-- What is being asked --
What appears from the first line of the records below through the line containing "[Pará assume protagonismo" must be reproduced verbatim.
═══ Data to process
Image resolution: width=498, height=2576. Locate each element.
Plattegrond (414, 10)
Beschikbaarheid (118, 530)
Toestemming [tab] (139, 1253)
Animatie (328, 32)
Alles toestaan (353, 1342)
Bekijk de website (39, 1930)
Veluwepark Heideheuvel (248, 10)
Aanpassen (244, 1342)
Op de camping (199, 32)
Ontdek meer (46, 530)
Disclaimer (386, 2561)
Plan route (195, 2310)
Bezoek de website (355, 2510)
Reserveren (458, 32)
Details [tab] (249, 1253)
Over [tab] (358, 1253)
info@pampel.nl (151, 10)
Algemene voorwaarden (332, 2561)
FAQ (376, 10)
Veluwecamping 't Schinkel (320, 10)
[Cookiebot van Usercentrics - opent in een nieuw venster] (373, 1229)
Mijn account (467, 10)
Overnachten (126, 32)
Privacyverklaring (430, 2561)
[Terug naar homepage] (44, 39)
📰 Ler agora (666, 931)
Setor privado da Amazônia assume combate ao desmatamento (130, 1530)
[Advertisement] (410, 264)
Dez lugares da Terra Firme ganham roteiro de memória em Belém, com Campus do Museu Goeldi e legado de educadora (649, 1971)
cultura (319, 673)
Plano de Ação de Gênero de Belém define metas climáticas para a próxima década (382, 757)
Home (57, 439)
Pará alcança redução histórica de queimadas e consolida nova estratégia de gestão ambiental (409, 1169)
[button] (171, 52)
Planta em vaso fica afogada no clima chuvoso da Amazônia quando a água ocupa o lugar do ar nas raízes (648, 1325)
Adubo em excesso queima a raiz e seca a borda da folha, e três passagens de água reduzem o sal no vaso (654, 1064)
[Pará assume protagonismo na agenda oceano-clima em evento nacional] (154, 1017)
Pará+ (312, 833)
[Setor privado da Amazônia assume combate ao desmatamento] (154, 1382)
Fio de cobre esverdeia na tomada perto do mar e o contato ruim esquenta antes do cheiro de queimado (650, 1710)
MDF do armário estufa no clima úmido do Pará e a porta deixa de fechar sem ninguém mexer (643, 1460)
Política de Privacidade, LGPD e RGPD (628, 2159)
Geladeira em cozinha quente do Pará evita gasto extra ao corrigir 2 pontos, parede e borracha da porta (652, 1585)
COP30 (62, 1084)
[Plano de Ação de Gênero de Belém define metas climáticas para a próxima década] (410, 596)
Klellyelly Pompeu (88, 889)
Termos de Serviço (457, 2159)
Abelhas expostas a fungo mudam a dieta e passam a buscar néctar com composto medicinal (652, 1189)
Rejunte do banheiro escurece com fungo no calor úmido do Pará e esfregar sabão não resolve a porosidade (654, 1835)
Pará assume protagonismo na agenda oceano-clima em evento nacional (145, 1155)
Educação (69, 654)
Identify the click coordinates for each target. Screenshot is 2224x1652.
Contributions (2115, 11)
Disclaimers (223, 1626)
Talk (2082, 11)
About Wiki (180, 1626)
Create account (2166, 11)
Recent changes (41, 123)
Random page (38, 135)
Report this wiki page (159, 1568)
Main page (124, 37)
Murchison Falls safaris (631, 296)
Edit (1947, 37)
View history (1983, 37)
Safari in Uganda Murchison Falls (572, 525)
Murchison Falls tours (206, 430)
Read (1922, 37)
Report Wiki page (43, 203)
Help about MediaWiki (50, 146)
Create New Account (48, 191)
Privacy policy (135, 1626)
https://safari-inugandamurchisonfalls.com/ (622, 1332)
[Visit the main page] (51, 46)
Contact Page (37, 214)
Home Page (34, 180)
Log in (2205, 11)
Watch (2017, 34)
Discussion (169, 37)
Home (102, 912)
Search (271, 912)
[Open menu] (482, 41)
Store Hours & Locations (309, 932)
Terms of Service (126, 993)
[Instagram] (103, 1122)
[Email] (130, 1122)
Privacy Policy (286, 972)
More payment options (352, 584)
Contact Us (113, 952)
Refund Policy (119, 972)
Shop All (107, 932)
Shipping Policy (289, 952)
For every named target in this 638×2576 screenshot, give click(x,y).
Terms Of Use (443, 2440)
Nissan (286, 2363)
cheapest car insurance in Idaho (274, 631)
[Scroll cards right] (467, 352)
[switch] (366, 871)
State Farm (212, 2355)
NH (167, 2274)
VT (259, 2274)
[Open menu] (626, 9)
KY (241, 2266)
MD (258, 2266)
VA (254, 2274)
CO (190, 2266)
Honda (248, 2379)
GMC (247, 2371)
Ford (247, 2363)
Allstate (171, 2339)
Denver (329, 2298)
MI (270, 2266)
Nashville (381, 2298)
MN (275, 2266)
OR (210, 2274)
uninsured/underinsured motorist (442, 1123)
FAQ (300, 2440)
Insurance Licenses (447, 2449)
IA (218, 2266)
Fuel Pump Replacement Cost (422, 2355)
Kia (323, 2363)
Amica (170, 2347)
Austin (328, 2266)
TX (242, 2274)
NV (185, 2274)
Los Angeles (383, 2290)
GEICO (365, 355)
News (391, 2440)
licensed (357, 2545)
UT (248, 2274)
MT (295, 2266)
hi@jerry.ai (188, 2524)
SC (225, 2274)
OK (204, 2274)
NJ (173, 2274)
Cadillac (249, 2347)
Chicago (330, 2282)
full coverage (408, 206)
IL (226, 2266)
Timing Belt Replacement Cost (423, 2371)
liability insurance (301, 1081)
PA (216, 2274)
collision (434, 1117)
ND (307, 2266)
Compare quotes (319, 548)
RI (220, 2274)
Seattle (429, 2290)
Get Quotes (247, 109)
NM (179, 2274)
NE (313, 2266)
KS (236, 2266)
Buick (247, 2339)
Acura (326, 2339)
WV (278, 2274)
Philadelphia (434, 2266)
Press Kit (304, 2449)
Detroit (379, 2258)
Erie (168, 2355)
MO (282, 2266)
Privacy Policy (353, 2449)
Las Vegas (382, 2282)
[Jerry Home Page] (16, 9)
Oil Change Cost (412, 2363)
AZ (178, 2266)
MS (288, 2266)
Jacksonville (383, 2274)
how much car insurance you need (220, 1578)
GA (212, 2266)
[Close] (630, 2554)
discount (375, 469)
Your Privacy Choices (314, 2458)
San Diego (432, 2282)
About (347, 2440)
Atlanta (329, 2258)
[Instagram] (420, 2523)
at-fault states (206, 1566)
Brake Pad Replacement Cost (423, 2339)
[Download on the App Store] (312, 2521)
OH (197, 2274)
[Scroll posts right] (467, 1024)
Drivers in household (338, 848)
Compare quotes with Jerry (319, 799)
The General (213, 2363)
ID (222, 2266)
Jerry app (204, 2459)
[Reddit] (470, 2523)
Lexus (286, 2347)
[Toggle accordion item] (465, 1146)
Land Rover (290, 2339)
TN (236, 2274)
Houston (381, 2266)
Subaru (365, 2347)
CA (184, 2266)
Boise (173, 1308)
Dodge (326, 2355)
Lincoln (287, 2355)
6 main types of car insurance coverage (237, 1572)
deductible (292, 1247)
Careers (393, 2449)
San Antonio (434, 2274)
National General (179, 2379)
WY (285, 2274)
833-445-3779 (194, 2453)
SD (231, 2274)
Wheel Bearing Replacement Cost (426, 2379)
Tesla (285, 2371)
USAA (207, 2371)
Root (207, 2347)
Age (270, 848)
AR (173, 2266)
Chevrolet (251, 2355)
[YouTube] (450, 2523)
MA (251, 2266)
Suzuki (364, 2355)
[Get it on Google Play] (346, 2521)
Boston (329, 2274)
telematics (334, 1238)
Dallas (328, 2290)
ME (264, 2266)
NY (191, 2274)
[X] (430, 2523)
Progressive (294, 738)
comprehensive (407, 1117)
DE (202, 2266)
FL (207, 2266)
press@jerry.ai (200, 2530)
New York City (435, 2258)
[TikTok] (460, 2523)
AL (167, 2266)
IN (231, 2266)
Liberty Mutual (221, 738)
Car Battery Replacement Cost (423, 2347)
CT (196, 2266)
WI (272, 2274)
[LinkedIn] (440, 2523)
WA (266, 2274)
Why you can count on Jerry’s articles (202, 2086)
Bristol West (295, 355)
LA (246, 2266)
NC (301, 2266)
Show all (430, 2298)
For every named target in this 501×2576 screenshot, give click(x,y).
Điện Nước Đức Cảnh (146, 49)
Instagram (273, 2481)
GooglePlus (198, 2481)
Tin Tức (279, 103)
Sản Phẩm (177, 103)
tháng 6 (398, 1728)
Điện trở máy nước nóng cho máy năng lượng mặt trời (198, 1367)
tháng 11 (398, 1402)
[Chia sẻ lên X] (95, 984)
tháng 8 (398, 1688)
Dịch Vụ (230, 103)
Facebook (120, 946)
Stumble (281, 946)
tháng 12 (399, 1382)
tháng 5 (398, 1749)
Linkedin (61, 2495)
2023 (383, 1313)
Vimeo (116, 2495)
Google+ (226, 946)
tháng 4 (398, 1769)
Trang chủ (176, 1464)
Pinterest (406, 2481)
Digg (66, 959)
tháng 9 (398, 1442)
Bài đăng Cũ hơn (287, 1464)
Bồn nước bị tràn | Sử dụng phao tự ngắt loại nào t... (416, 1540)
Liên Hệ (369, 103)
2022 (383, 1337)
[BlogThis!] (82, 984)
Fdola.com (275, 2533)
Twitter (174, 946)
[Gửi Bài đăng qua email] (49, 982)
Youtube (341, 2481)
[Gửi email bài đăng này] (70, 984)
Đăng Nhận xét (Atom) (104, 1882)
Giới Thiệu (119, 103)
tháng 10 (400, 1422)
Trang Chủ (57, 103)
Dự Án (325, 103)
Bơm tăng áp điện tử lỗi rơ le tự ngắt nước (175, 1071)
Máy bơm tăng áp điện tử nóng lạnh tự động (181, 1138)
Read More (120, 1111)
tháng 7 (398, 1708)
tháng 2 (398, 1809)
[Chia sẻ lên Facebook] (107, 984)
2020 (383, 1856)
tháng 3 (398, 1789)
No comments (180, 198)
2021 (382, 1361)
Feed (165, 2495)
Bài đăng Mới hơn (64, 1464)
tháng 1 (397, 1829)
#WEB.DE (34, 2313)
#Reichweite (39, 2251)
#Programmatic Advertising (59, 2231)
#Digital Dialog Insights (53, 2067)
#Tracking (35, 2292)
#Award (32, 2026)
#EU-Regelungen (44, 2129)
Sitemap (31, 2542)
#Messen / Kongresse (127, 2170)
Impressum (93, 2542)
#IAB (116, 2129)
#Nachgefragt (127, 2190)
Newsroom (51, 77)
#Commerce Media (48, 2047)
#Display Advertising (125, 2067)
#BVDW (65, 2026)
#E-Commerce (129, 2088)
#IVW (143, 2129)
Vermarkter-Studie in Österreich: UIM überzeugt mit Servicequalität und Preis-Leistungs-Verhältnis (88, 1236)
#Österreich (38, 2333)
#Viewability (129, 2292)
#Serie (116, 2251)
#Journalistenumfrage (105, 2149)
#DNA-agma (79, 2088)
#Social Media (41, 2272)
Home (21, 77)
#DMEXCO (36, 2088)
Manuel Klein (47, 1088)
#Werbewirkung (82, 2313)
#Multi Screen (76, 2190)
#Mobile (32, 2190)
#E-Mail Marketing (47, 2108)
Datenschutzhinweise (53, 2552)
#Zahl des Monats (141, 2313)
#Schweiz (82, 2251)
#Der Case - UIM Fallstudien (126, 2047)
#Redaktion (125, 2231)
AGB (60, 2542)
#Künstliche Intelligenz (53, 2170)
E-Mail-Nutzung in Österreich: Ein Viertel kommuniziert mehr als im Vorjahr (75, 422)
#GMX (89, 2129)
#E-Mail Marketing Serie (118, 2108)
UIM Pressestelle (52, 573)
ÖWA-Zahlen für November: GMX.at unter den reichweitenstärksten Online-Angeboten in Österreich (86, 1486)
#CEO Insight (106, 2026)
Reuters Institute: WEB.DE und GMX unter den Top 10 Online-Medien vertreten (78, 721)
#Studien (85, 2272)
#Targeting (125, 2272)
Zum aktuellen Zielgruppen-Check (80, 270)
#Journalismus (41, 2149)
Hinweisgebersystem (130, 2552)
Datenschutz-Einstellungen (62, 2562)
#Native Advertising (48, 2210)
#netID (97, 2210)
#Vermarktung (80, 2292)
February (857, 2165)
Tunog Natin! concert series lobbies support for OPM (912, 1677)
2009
══════
-- Response --
Image resolution: width=498, height=2576. Locate each element.
Plattegrond (414, 10)
Beschikbaarheid (118, 530)
Toestemming [tab] (139, 1253)
Animatie (328, 32)
Alles toestaan (353, 1342)
Bekijk de website (39, 1930)
Veluwepark Heideheuvel (248, 10)
Aanpassen (244, 1342)
Op de camping (199, 32)
Ontdek meer (46, 530)
Disclaimer (386, 2561)
Plan route (195, 2310)
Bezoek de website (355, 2510)
Reserveren (458, 32)
Details [tab] (249, 1253)
Over [tab] (358, 1253)
info@pampel.nl (151, 10)
Algemene voorwaarden (332, 2561)
FAQ (376, 10)
Veluwecamping 't Schinkel (320, 10)
[Cookiebot van Usercentrics - opent in een nieuw venster] (373, 1229)
Mijn account (467, 10)
Overnachten (126, 32)
Privacyverklaring (430, 2561)
[Terug naar homepage] (44, 39)
📰 Ler agora (666, 931)
Setor privado da Amazônia assume combate ao desmatamento (130, 1530)
[Advertisement] (410, 264)
Dez lugares da Terra Firme ganham roteiro de memória em Belém, com Campus do Museu Goeldi e legado de educadora (649, 1971)
cultura (319, 673)
Plano de Ação de Gênero de Belém define metas climáticas para a próxima década (382, 757)
Home (57, 439)
Pará alcança redução histórica de queimadas e consolida nova estratégia de gestão ambiental (409, 1169)
[button] (171, 52)
Planta em vaso fica afogada no clima chuvoso da Amazônia quando a água ocupa o lugar do ar nas raízes (648, 1325)
Adubo em excesso queima a raiz e seca a borda da folha, e três passagens de água reduzem o sal no vaso (654, 1064)
[Pará assume protagonismo na agenda oceano-clima em evento nacional] (154, 1017)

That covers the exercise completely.